Im nächsten Zimmer dienten gleich drei Tische Beerpong-Duellen. Auch Clarissa stand unter den Zuschauern und feuerte einen blonden Studenten an, der geschickt einen Ball nach dem anderen in einen der roten Becher warf. Ich nutzte die abgelenkte Meute und schlich unauffällig zu der Musikanlage, die die ganze Etage versorgte. Ich musste nur herausfinden, wo man den Bass leiser stellen konnte, und schon wäre das Problem gelöst. Wenn ich den richtigen Moment zwischen zwei Songs abpasste, würde nicht einmal jemand bemerken, dass das Wummern fehlte. Ratlos stand ich vor dem Gerät. Drei Knöpfe schloss ich in die engere Wahl, wagte es jedoch nicht, mich daran zu schaffen zu machen. Es wäre mir total peinlich, wenn ich die ganze Anlage außer Kraft setzen würde. Pläne und Vorhaben waren das eine – es wirklich durchzuziehen das andere. Lächerlich, dass ich den Mut besaß, mich von meinem Leben loszusagen und komplett neu anzufangen, und nun an einer Musikanlage scheiterte. Vielleicht hielt mich auch das Gefühl ab, etwas Falsches zu tun. Wollte ich wirklich anderen Leuten, denen es womöglich ähnlich wie Clarissa ergangen war und die erstmals ihre Freiheit genießen wollten, die gute Laune verderben, indem ich mich wie ein konservatives Mütterchen aufspielte? In einem anderen Leben würde ich jetzt auch Beerpong spielen anstatt zu lernen. Die Überwindung war nicht nötig, denn plötzlich griff jemand über mich hinweg und schaltete die Anlage mit einem Klick aus. Die Musik verstummte. Max stellte sich mit verschränkten Armen neben mich. Alle drehten sich zu uns um und beschwerten sich lauthals. Buhrufe ertönten, und jemand, den ich in der Menge nicht ausmachen konnte, warf sogar einen halb vollen Plastikbecher nach uns, den Max gekonnt abwehrte. Mein Gesicht musste knallrot sein, denn ich schämte mich bei all der negativen Aufmerksamkeit in Grund und Boden.

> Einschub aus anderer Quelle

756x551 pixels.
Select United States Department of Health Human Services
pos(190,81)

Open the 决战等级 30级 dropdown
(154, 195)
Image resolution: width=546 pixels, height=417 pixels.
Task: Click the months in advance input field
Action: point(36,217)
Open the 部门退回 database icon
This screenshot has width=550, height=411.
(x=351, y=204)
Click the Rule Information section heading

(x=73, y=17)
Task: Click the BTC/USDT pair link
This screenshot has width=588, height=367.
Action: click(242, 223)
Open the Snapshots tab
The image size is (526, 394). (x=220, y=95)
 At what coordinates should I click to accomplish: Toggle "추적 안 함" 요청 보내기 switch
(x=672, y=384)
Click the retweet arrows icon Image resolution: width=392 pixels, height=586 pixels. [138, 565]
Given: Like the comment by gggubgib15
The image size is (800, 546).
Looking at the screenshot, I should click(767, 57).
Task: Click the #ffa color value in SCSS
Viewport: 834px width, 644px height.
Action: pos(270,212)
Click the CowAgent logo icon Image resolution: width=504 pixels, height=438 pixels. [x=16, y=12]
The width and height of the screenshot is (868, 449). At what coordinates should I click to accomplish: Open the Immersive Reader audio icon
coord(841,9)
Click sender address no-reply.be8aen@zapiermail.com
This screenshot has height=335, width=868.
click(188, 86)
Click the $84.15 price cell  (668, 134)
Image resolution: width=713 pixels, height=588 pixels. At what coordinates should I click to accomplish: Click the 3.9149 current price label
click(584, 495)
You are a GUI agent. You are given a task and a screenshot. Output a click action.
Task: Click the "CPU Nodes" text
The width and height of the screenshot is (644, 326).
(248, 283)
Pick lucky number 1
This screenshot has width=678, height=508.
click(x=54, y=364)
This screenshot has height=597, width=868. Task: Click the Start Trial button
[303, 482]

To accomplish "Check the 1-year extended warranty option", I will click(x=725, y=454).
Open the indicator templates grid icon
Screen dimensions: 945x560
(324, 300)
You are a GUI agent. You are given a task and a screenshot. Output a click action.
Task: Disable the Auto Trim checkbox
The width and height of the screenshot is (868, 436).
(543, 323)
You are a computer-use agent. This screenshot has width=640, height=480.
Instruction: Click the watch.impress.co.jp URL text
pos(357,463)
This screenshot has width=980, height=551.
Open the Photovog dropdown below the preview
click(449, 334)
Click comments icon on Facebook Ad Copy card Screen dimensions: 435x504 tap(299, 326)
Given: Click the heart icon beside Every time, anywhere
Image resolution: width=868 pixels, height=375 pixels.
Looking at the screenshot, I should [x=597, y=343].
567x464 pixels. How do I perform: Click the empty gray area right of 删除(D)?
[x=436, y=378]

»Max, komm schon!« Steve drängte sich durch die Reihen und wankte auf ihn zu. Er breitete die Arme aus, als würde er eine göttliche Botschaft empfangen. »Sei kein Spielverderber, nur weil du nicht eingeladen wurdest.«

»Ich pfeife auf eure Partys. Das weißt du.« Max war nicht zu Scherzen aufgelegt. Dabei hatte ich gerade ihn für einen Partylöwen gehalten und nicht für den Partycrasher, der die Musik abdrehte. Andererseits gab es wohl einen triftigen Grund, weshalb ausgerechnet er nicht eingeladen worden war.

»Haltet euch einfach an die Regeln. Nach zweiundzwanzig Uhr keine Musik mehr über Zimmerlautstärke. Den Lärm hört man von der Straße aus. Willst du, dass die Profs demnächst eine Razzia veranstalten?«

Steve verdrehte die Augen. »Du machst selbst dann noch Probleme, wenn man dich auslädt.«

»Wird nicht nötig sein.« Ohne mich eines Blickes zu würdigen, machte er sich aus dem Staub. Steve wandte sich an mich, während er die Musik wieder anstellte und trotz der Buhrufe auf Zimmerlautstärke beließ.

»Was ist mit dir, Hermine? War es dir auch zu laut?«

Es kostete mich Mut, ehrlich zu sein. »Genau genommen, ja.«

Steve lachte. »Nimm dir ein Bier und feiere einfach mit. Dich werden wir vermutlich nicht mit vier Mann nach draußen begleiten müssen.«

»Musstet ihr bei Max etwa eingreifen?« Ich stellte mir vor, wie er völlig austickte, alles kurz und klein schlug und nur mit Mühe und Not nach draußen bugsiert werden konnte.

Steve rieb sich über die Stoppeln an seinem Kinn. »Er ist nicht wie wir. Er hat Probleme, die wir hier nicht haben.«

Ich nickte nur, auch wenn es mir nicht gefiel, dass Max hier offenbar ausgegrenzt wurde. Schließlich wusste ich nur zu gut, wie es sich anfühlte, wenn man niemanden zum Reden hatte und von allen Feiern ausgeschlossen wurde, als sei man Luft. Dennoch: Max’ Probleme waren nicht meine, und ich würde mich auch nicht einmischen. Das endete nur wieder in einem Trailer Park und einem verkorksten Leben. Ich verzichtete auf das angebotene Bier und zog mich in mein Zimmer zurück.

An Lernen war nicht mehr zu denken. In meinem Kopf drehte sich alles um Max – und mein zukünftiges Dasein als Spaßbremse. Genau genommen war ich ein bisschen wie Max: nämlich auch nicht wie die anderen, und deshalb musste ich härter arbeiten als so mancher Schnösel, der nur Partys im Sinn hatte. Eine Gemeinsamkeit, die mir Angst machte. Gleich und gleich gesellte sich schließlich gern.